OpenMP: Matrix Multiplication

Overview

This project provides multiple implementations of dense square matrix multiplication, in both serial and OpenMP-parallel forms. It includes classic (i, j, k) loop permutations and a blocked/tiled variant, along with comprehensive validation and benchmarking tools with automated plotting.

(i, j, k) loop permutations

Implements all six permutations of (i, j, k) for square matrices (take C = A * B):

i-j-k (classic): Row-major access for C, column-major for B
i-k-j: Better cache locality for B
j-i-k, j-k-i, k-i-j, k-j-i: Alternative loop orderings for comparison

The i-j-k and i-k-j variants are common baselines; all permutations are included for performance comparison.

Blocked matrix multiplication

Includes a blocked (tiled) algorithm in serial and with OpenMP to improve cache locality and performance on large matrices.

Handles matrix sizes not divisible by the block size
Block size can be tuned empirically for a given machine
Edge handling for partial blocks

Dataset

Square matrices N×N (default sizes: 480, 640, 960, 1280, 1920)
Values are generated at runtime with configurable seed (default: time(NULL) for unique runs)
Random values range from -10 to 10 (configurable in src/main/parameters.h)

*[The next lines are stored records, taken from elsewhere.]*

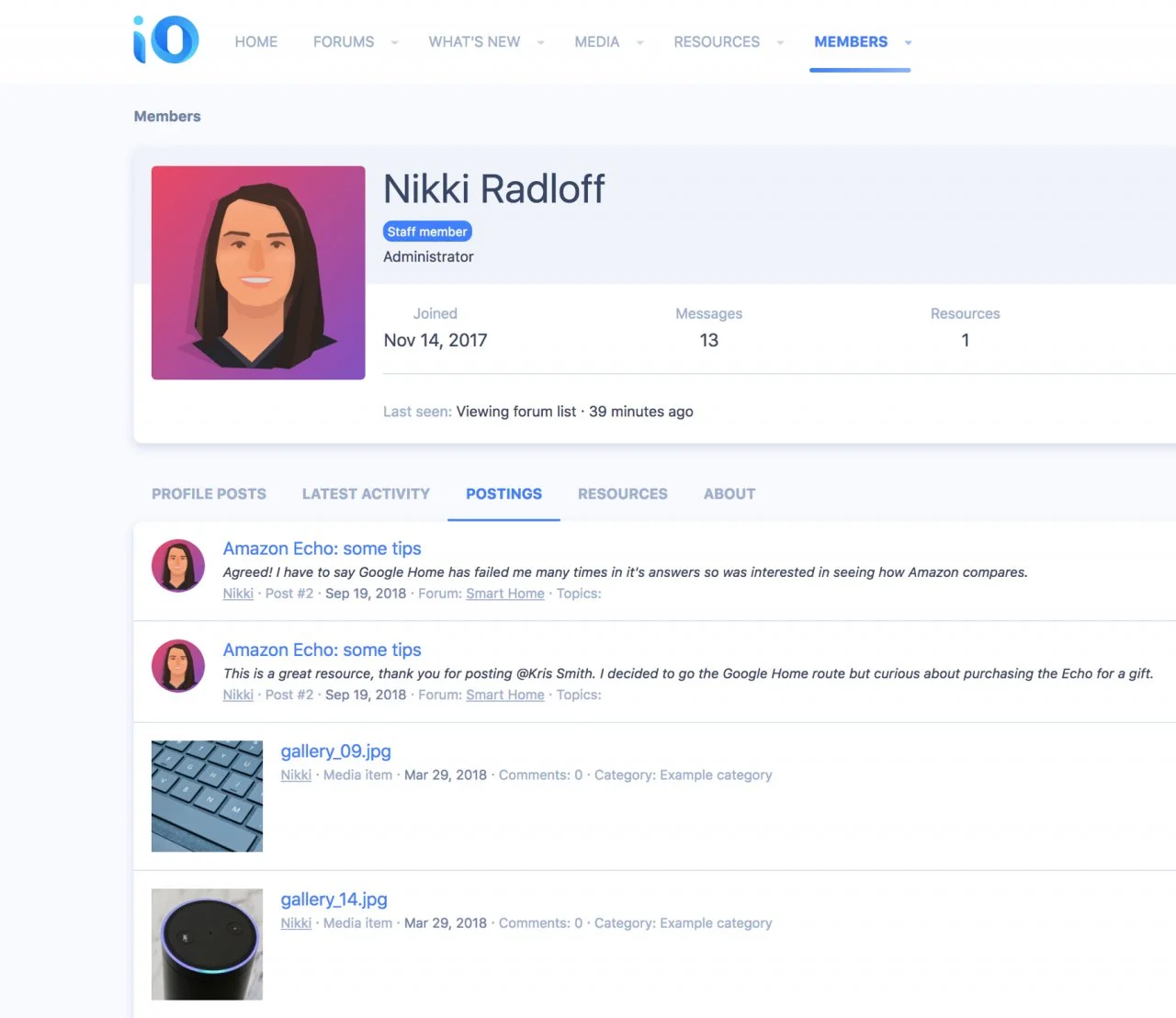Open the gallery_09.jpg keyboard thumbnail
This screenshot has height=1018, width=1176.
(x=207, y=796)
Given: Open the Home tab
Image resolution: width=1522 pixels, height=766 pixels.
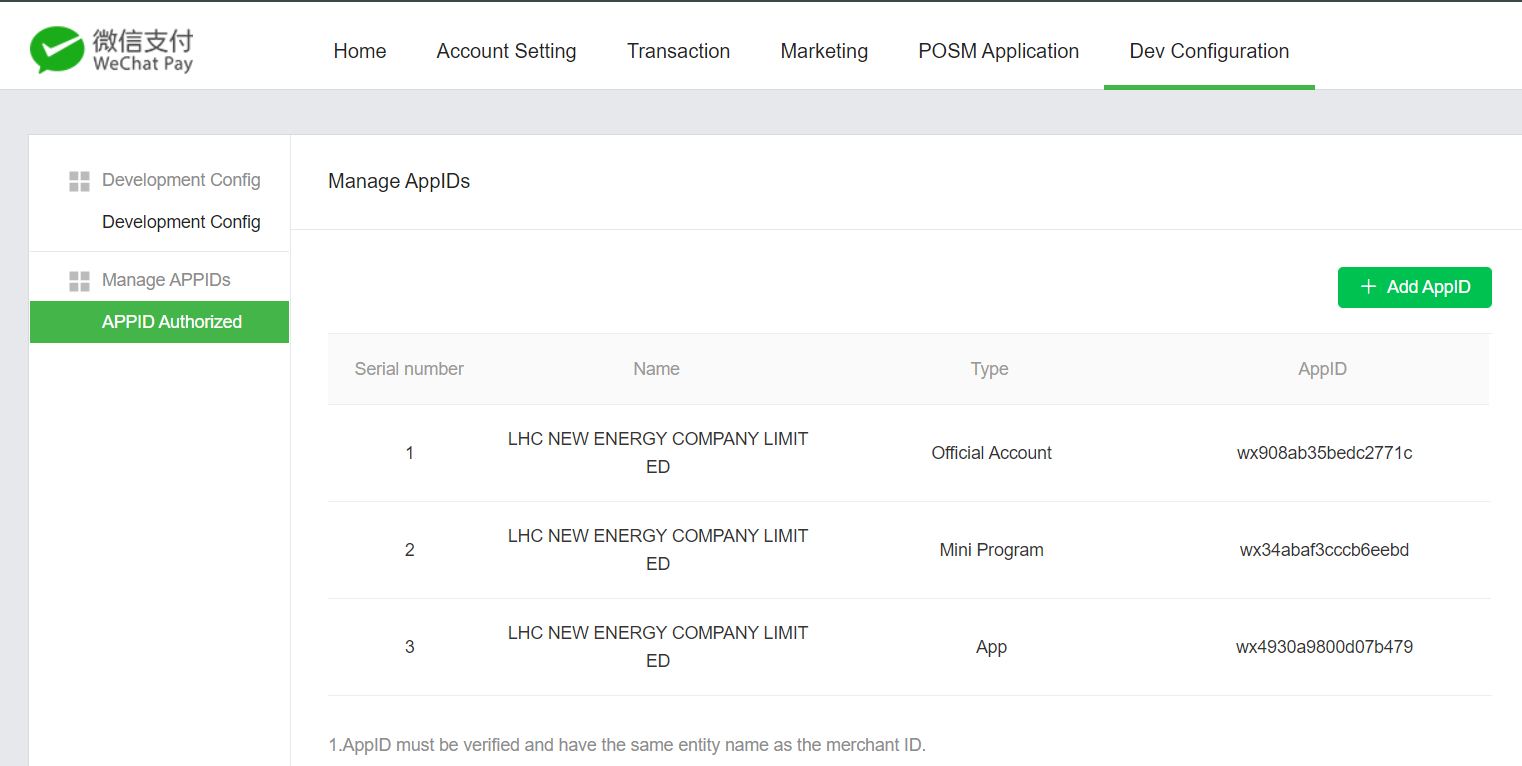Looking at the screenshot, I should [x=360, y=51].
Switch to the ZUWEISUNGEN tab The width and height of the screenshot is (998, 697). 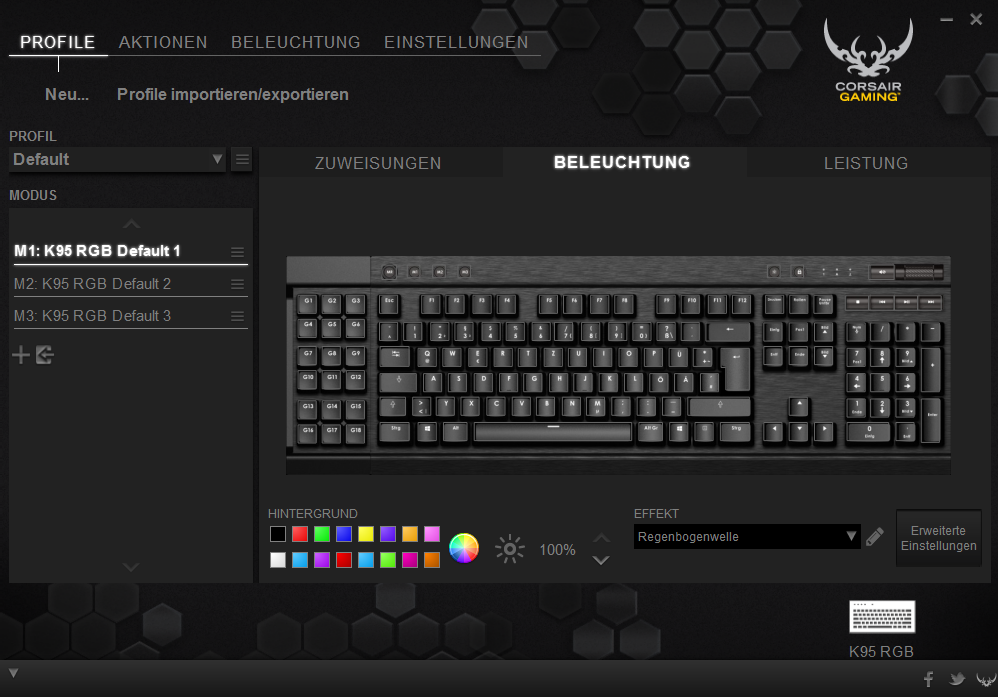point(378,163)
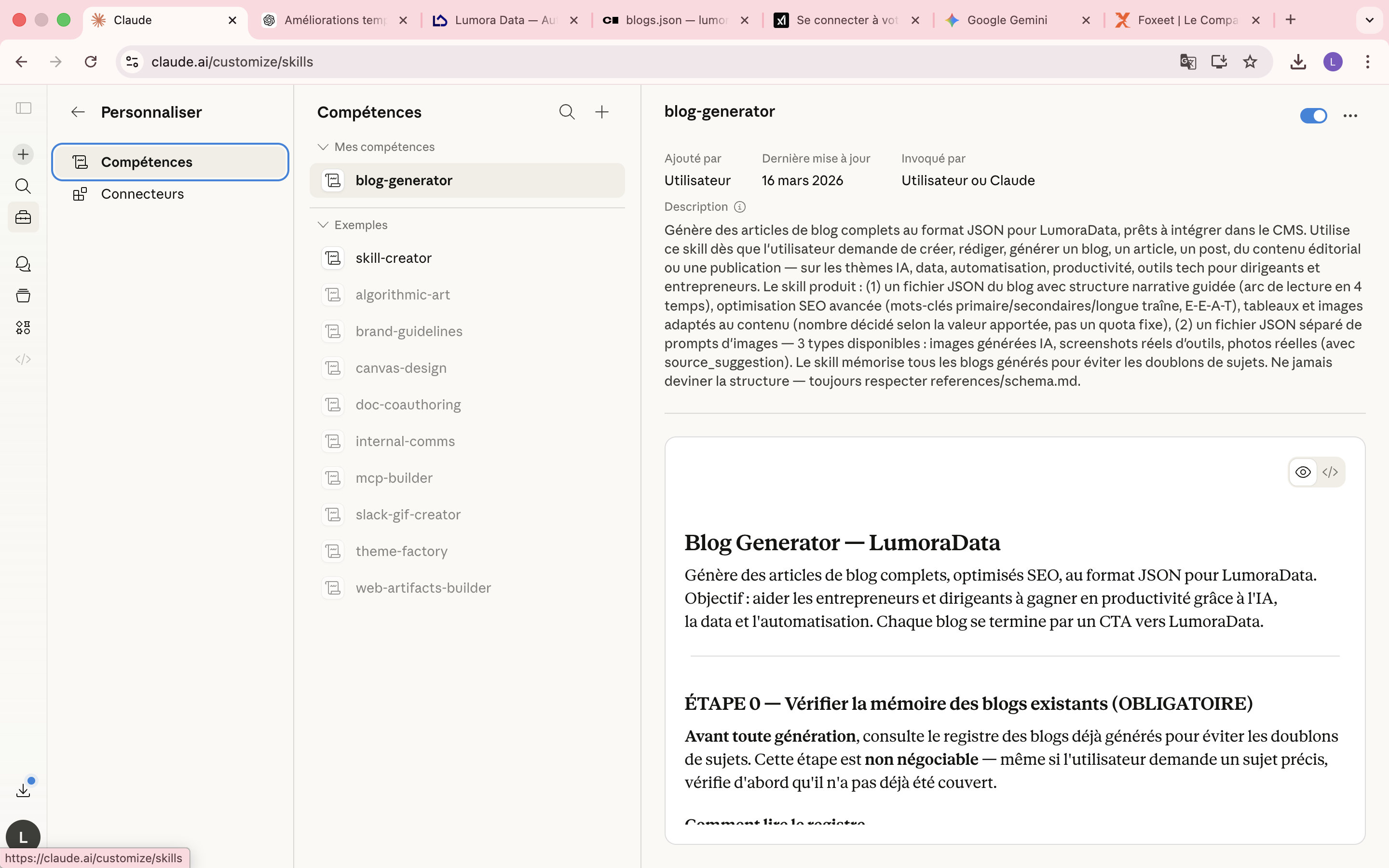Switch to the eye preview view

[1302, 472]
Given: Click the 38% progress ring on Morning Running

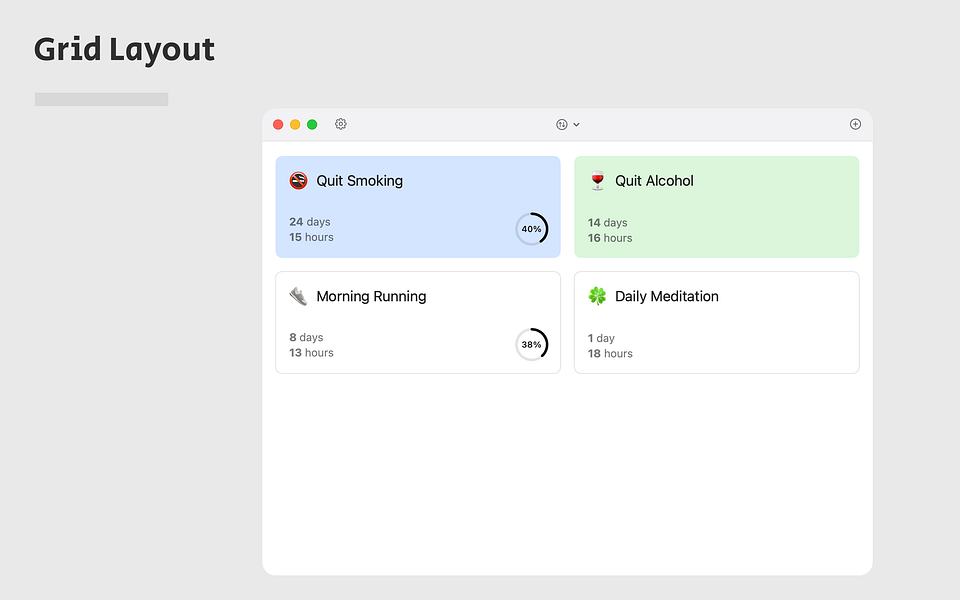Looking at the screenshot, I should 532,344.
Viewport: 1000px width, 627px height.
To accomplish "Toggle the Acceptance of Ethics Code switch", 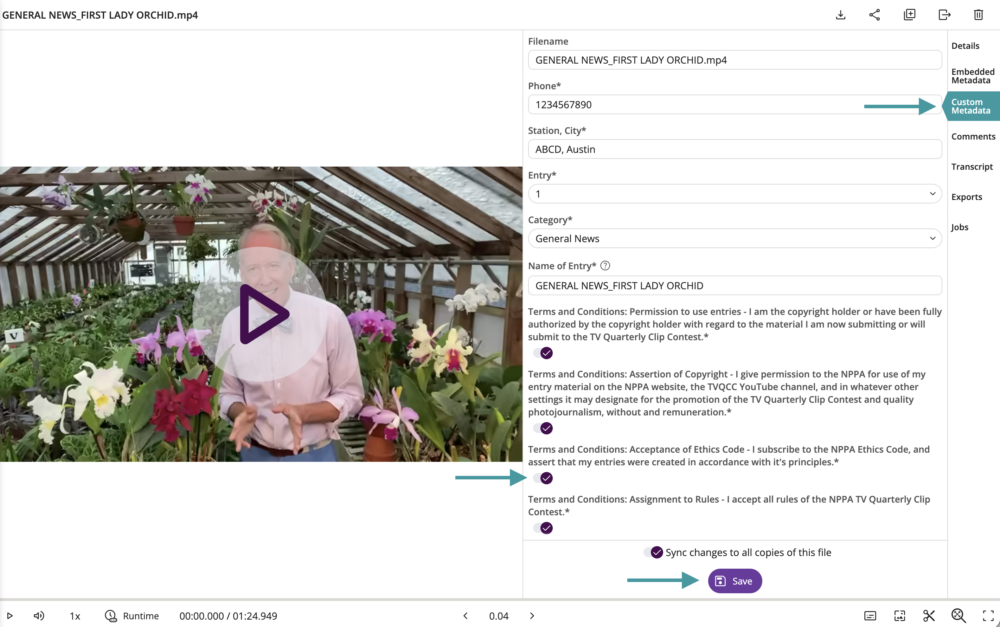I will pyautogui.click(x=544, y=478).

Validation and Benchmarking

Each version is validated by comparing against reference implementations using the benchmarking and validation utilities in src/benchmark/:

Serial validation: All serial permutations validated against serial i-j-k baseline
Parallel validation: All parallel permutations validated against parallel i-j-k baseline
Serial vs Parallel scaling: Compares serial baseline with parallel versions using 2, 4, and 8 threads for both i-j-k (classic) and i-k-j (improved) implementations
Tiled validation: Validates blocked implementations against serial i-k-j baseline (tests serial i-k-j, parallel i-k-j, serial tiled, parallel tiled, and task-based parallel tiled)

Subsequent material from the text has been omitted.